* [Word and element pointing entries]:
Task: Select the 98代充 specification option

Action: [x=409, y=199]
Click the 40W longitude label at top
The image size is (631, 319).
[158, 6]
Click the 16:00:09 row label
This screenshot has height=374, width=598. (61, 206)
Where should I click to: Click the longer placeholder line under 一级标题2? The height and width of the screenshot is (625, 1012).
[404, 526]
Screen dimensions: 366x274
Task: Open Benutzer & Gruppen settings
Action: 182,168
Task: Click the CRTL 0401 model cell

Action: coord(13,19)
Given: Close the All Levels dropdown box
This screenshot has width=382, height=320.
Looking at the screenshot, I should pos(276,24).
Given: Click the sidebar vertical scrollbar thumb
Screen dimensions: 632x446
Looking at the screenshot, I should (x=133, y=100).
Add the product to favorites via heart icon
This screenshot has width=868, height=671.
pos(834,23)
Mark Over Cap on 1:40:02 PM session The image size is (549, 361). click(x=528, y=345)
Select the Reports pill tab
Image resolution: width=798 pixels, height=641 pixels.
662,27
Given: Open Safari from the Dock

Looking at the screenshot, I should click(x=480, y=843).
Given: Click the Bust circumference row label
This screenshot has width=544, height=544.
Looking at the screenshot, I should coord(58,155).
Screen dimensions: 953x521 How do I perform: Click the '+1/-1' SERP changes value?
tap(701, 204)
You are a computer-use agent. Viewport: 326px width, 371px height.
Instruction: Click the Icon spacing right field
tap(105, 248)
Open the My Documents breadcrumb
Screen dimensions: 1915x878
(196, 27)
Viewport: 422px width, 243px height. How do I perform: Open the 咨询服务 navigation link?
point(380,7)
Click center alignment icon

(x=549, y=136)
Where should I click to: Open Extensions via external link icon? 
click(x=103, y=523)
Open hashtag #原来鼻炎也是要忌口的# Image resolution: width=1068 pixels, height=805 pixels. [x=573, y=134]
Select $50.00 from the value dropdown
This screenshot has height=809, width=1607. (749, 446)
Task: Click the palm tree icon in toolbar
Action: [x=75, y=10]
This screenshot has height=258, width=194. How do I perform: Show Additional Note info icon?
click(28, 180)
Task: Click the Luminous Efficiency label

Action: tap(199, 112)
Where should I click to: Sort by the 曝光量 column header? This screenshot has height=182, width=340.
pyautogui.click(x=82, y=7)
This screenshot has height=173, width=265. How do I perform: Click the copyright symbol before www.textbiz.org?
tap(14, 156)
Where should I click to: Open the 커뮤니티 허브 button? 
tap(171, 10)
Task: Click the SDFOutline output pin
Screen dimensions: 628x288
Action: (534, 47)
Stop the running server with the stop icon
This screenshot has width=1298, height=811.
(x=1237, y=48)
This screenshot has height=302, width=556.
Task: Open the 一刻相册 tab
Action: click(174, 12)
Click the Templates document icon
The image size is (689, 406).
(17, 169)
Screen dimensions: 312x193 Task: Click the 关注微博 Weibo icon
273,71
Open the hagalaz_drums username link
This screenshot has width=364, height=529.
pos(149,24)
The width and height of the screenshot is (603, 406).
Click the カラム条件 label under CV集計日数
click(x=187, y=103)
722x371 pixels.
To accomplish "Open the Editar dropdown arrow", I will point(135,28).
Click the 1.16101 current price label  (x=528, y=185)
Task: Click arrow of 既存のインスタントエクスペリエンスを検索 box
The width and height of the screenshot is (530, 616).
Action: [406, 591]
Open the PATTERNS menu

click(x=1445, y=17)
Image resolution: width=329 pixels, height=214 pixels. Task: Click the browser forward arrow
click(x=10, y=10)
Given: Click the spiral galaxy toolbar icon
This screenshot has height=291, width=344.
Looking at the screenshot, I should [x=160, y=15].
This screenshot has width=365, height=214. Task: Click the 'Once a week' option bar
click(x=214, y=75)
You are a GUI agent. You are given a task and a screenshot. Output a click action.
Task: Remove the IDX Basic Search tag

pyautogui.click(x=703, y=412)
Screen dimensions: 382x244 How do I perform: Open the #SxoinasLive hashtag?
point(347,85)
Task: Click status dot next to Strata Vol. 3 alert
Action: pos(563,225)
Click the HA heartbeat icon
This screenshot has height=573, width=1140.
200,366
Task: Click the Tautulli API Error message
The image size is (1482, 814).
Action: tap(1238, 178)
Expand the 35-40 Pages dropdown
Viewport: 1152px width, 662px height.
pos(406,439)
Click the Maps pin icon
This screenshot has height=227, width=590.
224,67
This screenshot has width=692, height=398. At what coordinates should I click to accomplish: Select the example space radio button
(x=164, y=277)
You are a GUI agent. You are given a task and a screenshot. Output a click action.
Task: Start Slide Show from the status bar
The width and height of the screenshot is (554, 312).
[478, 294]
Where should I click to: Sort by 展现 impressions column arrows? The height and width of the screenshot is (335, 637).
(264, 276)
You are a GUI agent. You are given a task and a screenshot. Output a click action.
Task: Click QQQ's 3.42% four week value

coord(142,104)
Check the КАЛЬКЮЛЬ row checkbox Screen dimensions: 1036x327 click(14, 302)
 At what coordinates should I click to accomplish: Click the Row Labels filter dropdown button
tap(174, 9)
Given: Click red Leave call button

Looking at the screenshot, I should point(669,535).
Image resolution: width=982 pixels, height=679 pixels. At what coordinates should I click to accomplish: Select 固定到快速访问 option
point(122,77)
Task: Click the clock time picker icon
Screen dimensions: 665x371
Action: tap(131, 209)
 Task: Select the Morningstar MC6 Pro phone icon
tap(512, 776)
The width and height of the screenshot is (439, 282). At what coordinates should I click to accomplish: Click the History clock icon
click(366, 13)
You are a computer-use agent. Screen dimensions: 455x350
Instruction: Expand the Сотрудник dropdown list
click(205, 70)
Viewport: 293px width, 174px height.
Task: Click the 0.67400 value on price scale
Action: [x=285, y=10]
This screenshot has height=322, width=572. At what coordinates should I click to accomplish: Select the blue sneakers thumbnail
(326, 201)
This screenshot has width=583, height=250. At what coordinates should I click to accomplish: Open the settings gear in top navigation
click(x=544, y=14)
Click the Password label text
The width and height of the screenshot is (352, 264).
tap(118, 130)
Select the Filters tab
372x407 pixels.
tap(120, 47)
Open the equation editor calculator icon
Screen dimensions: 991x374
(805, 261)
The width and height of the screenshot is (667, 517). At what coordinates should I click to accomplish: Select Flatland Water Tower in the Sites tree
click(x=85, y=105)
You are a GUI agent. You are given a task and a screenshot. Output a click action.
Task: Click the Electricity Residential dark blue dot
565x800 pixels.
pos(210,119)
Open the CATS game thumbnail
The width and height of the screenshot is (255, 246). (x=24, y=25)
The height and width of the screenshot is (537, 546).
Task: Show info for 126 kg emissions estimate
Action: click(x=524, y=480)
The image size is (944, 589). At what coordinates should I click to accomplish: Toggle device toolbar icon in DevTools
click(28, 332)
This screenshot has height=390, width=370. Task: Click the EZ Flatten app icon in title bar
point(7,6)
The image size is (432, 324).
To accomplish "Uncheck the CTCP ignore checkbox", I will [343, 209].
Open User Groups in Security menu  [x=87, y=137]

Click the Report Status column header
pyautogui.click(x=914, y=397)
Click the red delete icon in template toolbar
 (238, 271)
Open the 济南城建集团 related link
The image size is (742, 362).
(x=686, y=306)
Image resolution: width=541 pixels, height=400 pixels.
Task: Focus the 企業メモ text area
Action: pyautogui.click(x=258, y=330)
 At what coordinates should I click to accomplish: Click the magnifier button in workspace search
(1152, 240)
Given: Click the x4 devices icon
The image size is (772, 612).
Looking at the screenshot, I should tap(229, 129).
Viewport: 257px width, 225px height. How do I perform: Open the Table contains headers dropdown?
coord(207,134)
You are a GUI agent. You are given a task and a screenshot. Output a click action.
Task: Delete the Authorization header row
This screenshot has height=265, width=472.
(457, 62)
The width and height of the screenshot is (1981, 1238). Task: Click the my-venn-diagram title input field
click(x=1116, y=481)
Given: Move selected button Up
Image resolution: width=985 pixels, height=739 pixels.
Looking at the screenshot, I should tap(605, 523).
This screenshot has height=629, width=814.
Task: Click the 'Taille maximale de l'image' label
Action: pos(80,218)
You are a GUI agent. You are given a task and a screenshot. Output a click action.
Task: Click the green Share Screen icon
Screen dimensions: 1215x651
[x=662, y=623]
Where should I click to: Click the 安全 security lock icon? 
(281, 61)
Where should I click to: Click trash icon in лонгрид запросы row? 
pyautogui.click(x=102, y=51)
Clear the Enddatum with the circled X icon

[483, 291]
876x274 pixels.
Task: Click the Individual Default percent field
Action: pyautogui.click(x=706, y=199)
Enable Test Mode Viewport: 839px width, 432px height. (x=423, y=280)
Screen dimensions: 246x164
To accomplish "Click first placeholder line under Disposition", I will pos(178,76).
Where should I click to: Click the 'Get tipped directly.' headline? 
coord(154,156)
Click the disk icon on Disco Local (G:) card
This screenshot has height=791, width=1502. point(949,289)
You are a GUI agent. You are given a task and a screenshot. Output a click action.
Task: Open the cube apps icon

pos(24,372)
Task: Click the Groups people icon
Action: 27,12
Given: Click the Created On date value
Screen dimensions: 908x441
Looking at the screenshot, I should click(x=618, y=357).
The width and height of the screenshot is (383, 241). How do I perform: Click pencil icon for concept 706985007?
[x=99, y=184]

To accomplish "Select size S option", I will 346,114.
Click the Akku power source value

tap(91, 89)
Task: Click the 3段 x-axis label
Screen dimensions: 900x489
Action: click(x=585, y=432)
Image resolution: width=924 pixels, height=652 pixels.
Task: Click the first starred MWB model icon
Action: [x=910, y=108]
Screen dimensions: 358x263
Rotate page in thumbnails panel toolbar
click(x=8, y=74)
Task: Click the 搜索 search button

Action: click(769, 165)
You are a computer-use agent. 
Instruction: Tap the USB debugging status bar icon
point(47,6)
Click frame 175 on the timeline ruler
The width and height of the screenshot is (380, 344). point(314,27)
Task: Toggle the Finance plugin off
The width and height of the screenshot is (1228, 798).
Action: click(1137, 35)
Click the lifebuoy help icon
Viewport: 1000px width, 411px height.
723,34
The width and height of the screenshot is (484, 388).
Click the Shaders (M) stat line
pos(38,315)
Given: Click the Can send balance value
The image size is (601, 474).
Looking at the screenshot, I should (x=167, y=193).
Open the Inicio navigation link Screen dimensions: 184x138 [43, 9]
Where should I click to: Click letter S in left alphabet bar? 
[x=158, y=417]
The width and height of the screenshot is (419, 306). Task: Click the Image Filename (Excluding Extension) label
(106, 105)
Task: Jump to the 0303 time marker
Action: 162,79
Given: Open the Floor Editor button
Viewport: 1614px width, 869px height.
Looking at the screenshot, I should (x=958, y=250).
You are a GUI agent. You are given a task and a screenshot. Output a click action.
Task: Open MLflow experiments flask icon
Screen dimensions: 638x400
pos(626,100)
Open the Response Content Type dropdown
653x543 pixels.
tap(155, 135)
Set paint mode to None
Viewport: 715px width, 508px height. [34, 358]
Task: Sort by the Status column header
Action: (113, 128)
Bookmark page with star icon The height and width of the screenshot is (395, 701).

* [Aim]: Put the lines of the records as a JSON list of strings, one string per line and blank lines omitted, starting with the line containing "Add the product to favorites via heart icon" and going on through the line containing "Looking at the screenshot, I should click(x=480, y=843).".

* [Answer in full]:
[
  "Add the product to favorites via heart icon",
  "This screenshot has width=868, height=671.",
  "pos(834,23)",
  "Mark Over Cap on 1:40:02 PM session The image size is (549, 361). click(x=528, y=345)",
  "Select the Reports pill tab",
  "Image resolution: width=798 pixels, height=641 pixels.",
  "662,27",
  "Given: Open Safari from the Dock",
  "Looking at the screenshot, I should click(x=480, y=843)."
]